In the bottom of the 9th inning, with the score tied 4-4, Red Sox pitcher Brandon Workman gives up a 1-out single to Yadier Molina. Boston closer Koji Uehara was brought in to face pinch-hitter Allen Craig, who doubles on the 1st pitch. Jon Jay hits a grounder to 2nd baseman Dustin Pedroia. He makes a sensational diving stab, and throws home to catcher Jarrod Saltalamacchia, who tags out the sliding Molina for the 2nd out.
But then Saltalamacchia throws to 3rd, trying to get Craig, who was running on the play and decided to slide towards Will Middlebrooks knocking him down. However, the ball glanced off Middlebrooks' glove and Craig's body, caroming into foul territory down the line. When Craig starts toward home, he runs over Middlebrooks, who winds up slowing Craig down as he tries to take off for home.
The 3rd base umpire, Jim Joyce, calls obstruction on the play. Home plate umpire Dana DeMuth
determines that Craig would have scored without the obstruction, and awards the Cardinals the run, giving them a 5-4 win, and a 2–1 lead in the World Series.
This was 28 years to the day after an umpire's incorrect call set in motion a series of events that cost the Cardinals a World Championship. Had the Cardinals gone on to win the Series, it would have become an epic moment, and Red Sox fans would fume about getting screwed for the rest of their lives -- even though, unlike the Denkinger call in 1985, this call was correct.
But, of course, the Sox won (by cheating), so this play is a footnote. A bizarre footnote, but a footnote nonetheless.

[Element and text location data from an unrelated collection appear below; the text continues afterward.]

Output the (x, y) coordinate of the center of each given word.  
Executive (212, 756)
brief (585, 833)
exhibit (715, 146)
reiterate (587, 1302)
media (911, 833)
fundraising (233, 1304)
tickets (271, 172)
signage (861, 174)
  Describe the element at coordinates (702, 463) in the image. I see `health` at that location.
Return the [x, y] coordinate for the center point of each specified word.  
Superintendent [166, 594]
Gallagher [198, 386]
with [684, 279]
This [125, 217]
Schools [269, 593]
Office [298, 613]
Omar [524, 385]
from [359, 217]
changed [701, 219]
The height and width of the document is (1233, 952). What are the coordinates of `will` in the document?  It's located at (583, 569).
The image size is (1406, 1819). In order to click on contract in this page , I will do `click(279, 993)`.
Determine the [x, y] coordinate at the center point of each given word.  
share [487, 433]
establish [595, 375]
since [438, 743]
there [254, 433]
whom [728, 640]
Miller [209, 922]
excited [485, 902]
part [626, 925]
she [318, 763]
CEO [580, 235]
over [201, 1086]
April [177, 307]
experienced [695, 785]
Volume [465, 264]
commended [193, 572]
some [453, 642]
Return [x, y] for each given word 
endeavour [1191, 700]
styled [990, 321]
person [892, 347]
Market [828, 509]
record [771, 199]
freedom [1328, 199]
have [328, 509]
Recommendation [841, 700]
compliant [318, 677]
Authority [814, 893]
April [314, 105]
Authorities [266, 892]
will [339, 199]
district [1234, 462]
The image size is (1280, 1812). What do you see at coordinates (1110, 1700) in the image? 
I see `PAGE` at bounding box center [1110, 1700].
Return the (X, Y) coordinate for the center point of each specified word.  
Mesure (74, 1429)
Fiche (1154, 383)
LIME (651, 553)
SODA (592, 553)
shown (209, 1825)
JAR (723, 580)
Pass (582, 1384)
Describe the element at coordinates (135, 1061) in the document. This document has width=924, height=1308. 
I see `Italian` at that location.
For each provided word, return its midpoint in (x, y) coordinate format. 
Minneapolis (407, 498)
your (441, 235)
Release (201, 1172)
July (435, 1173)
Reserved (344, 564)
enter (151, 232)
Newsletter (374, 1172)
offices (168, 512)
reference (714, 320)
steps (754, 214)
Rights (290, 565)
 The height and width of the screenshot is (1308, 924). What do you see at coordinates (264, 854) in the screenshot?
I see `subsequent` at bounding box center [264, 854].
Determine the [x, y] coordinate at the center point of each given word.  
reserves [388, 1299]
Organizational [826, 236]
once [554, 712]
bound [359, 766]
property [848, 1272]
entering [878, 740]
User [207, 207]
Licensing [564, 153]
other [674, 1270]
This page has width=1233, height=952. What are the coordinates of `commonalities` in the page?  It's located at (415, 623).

October 26, 2014: Oscar Taveras is killed in a car crash in his native Puerto Plata, Domincan Republic. He was 22, and had been drinking. His girlfriend, Edilia Arvelo, was a passenger, and was also killed.
A right fielder, he had made his major league debut, for the Cardinals, only 5 months earlier, and had hit a home run against the San Francisco Giants in Game 2 of the NLCS. The Cardinals wore black patches with a white "OT" on them during the 2015 season.
Speaking of the Giants, they win Game 5 of the World Series, 5-0 over the Royals at Kauffman Stadium, 29 years to the day after the Royals' most stunning victory, in the same stadium, although not on the same field: Their old artificial turf has been replaced with real grass.
Madison Bumgarner becomes the 1st pitcher to throw a complete game shutout in Series play in 11 years. The Giants now lead 3 games to 2, and need to win just 1 of the possible 2 games in Kansas City to take the title.